— ACTIONS TO TAKE —
1) In the article on additive versus subtractive manufacturing, what level does it say progress in additive manufacturing may eventually reach?
2) Continue the article on additive versus subtractive manufacturing from its last sentence.
## START PAGE EXTRACT
Additive vs subtractive manufacturing throw down

Additive manufacturing has been deservedly billed as one of the cornerstones of the next industrial revolution. Yet more traditional core subtractive manufacturing processes are largely responsible for, oh, say the entirety of modern civilization for one. But which manufacturing technology will dominate the autonomous cars, hyperloops (not to be confused with the breakfast cereal), and plasma drives of the future? It’s high time to settle this once and for all. Don some safety glasses and roll out your CNC milling machines and your 3D printers into the alley. Things are going to get ugly.

Liberal Member of Parliament Justin Trudeau (L) and Conservative Senator Patrick Brazeau fight during their charity boxing match in Ottawa March 31, 2012.    REUTERS/Chris Wattie    (CANADA - Tags: SPORT BOXING POLITICS)

The case for additive

Additive manufacturing enters the fray with a strong uppercut. It’s as purely creative as a manufacturing process ever has been, enabling part builds literally from the bottom up, layer by layer, section by section, using just the right amount of material. Additive manufacturing removes many limits to innovative design, by removing long-held producibility barriers, the bane of neophyte engineers who naïvely assume that if they can model it, it can somehow be built.

Well now with AM, that euphoric design philosophy can actually become a thing, well at least within the capable precision of the 3D printer and available printable materials. And as the technology evolves, precision improves, more compatible materials are devised and finer microstructures can be embedded in parts, significantly reducing mass while maintaining strength and functionality. Conceivably, progress will eventually reach the molecular level, marking the birth of amazing, colossal materials featuring microscopic structures. Hey subtractive manufacturing, additive manufacturing blows its nose at you.
## END PAGE EXTRACT
## START DATASET SECTION
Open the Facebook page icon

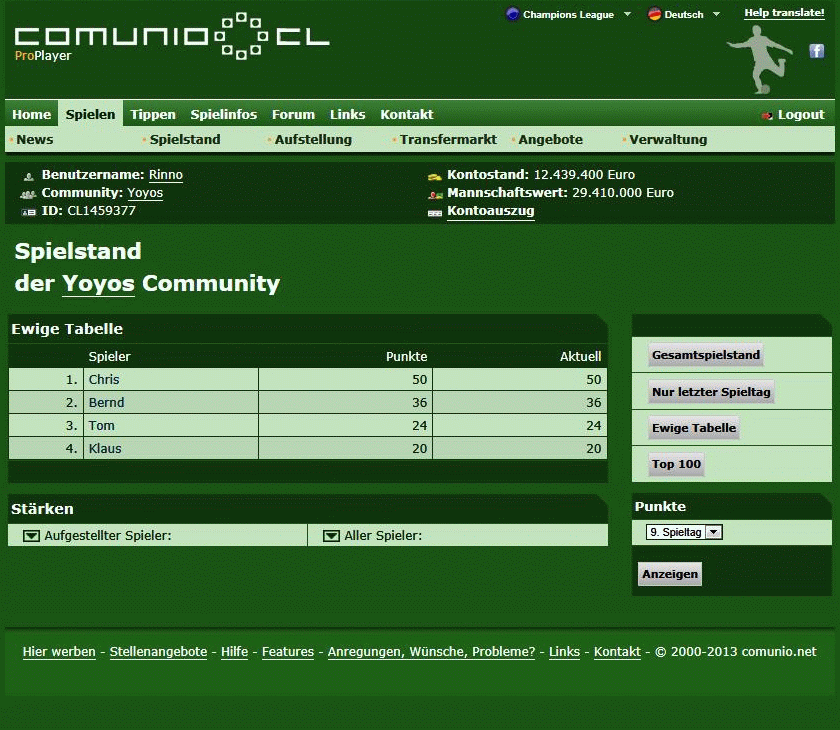pyautogui.click(x=817, y=51)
## END DATASET SECTION
— PER-TASK ANSWERS —
1) The molecular level.

2)
Subtractive’s response

Subtractive manufacturing, however, isn’t going to take it lying down. One of the larger criticisms with subtractive operations is that you always are removing a little (or a lot) of material from stock material, creating waste. Often overlooked, however, is that some spent material can be recovered and eventually recycled, reducing overall waste. Not to mention, additive processes aren’t immune to waste, either from temporary structure to support parts during a build, or finishing operations needed to smooth otherwise rough printed surfaces.

But what really sets subtracting manufacturing processes apart is most processes are comparatively faster and cheaper for the same level of precision, and available in a vastly wider range of possible materials and capable of superior surface finishes. Subtractive manufacturing will likely always have a cost and speed edge over additive manufacturing for a part that could be built using either process. That’s chiefly because it’s easier to destroy then create and technology will continue to drive costs down for both processes. Laugh while you can additive manufacturing, subtractive manufacturing farts in your general direction.

What if you need to use both?

What happens when you need the flexibility of additive manufacturing but the cost and speed advantages of subtractive manufacturing? Hybrids. This isn’t anything new or even profound, it’s the natural course of responsible engineering process optimizing design with cost and availability.

Take an aircraft seat track for example, a long cross section built from an extrusion process (which is technically additive) while any cutouts, pockets, mounting holes, or other features are added with a subtractive process as a secondary operation.

Another example: a classic composite sandwich panel (no, not that kind of sandwich) where an aluminum honeycomb core is created from folding and cutting aluminum sheets and then milled to shape (subtractive) while encased in a few sheets of thermosetting plastic (additive). Or maybe you flip that upside down and 3D print a honeycomb core and encase that in subtractive manufactured metal face sheets. See what the flexibility of multiple processes provides?

Noting these example reveals the larger lesson here and the winner of this brawl: the future much like the present is not solely additive or subtractive, it’s divided (see what I did there?). Printing one offs, it’s additive all the way – but when you have to make things at scale with finite budgets, subtractive matters. Now you might pine for the not-too-distant future where molecular additive manufacturing operates quickly and precisely, but even then, you’ll find that subtractive manufacturing will still have its place in cost optimization working in concert with future additive processes.

Fight’s over. Wipe the blood off your shirt and get back to work.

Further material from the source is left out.